I think it is agreed that most Bitcoin payments won't take place on the blockchain. e.g., with tx replacement you can have one transaction carry multiple payments, and there can be various 3rd party services (I'm using "various" in a mostly positive sense - Bitcoin enables possibilities with good tradeoffs, better than the current banking system) . So 1B daily payments doesn't mean 1B daily transactions. The more transactions can actually make it to the blockchain, the lesser the overall "tax" (in the broadest sense) of using additional layers.
Exactly.
Bitcoin is fundamentally not very good as a payment network. Global visibility is not compatible with high scalability and the security global-visibility provides somewhat unnecessary for pretty much anything short of the inflation resistance of the system... 99.999999% of the world does not care about the security of every dumpling bought in china. The nature of Bitcoin makes many worthwhile mechanisms like anti-fraud and instant fairly-firm resistance to reversal hard or impossible without attentional layers. Bitcoin needs to be something of a payment network to be useful at all and the better of one that it is the less costly payment networks will and must be, so it's desirable to make it the best it can be but it's not worthwhile to compromise the unique values that make it worth having, since no amount of compromise can free you from payment networks.

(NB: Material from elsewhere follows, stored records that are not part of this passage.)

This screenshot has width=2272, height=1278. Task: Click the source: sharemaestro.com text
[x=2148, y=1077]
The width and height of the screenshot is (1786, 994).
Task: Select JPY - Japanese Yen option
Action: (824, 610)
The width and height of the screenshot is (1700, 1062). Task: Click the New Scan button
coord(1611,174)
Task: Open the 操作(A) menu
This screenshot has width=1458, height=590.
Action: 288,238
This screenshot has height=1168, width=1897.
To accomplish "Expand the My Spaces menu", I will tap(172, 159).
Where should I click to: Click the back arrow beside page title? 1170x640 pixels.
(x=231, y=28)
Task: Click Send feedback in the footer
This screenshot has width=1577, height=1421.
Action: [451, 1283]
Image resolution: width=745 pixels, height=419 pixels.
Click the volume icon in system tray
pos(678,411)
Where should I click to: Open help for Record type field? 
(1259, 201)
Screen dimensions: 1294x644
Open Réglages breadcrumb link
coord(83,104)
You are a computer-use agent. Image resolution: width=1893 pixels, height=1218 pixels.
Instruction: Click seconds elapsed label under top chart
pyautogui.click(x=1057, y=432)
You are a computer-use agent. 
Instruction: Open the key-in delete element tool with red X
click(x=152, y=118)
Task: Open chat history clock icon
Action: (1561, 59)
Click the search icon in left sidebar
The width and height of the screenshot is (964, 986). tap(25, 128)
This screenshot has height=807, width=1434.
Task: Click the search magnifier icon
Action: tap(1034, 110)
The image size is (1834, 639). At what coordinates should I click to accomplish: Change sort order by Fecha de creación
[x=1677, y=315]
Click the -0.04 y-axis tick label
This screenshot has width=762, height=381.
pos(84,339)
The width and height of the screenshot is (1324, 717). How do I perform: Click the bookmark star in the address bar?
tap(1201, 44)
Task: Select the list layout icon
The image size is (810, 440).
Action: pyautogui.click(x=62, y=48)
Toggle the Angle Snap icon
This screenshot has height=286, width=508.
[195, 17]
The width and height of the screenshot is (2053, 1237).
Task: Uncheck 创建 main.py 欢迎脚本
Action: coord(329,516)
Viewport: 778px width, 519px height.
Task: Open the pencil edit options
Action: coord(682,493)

I think if more of the effort spent speculating on likely impossible modifications to Bitcoin itself (I don't mean the block size stuff as much as stuff like demurrage) was spent on inventing decentralized payment infrastructure we'd make a lot more progress. Remember, that one of the attractions of Bitcoin is that there is no centeral bank telling you that you can't invent new payment systems. Bitcoin has solved the hard part in this ecosystem: invent a purely decentralized digital asset which people will recognize as valuable. Now interested parties can go figure out how to optimally exchange it with others. Plus, when building a new system you're free to design in whatever features you think are important without being called a thief, and the public is free to choose not to use it. Bitcoin gives you an existing cryptocurrency ecosystem so getting value into it at all isn't a problem. Win win win.
It makes me sad that in so many technology discussions people penalize things for being more flexible. Were it possible for bitcoin to be usable with no payment network functionality at all it would still be awesome. It seems when something can do five different things all the 'experts' on the Internet think it's appropriate to demand that it be the absolute best at each thing and that it sucks if it isn't. Sorry kids: Real engineering is all about compromises.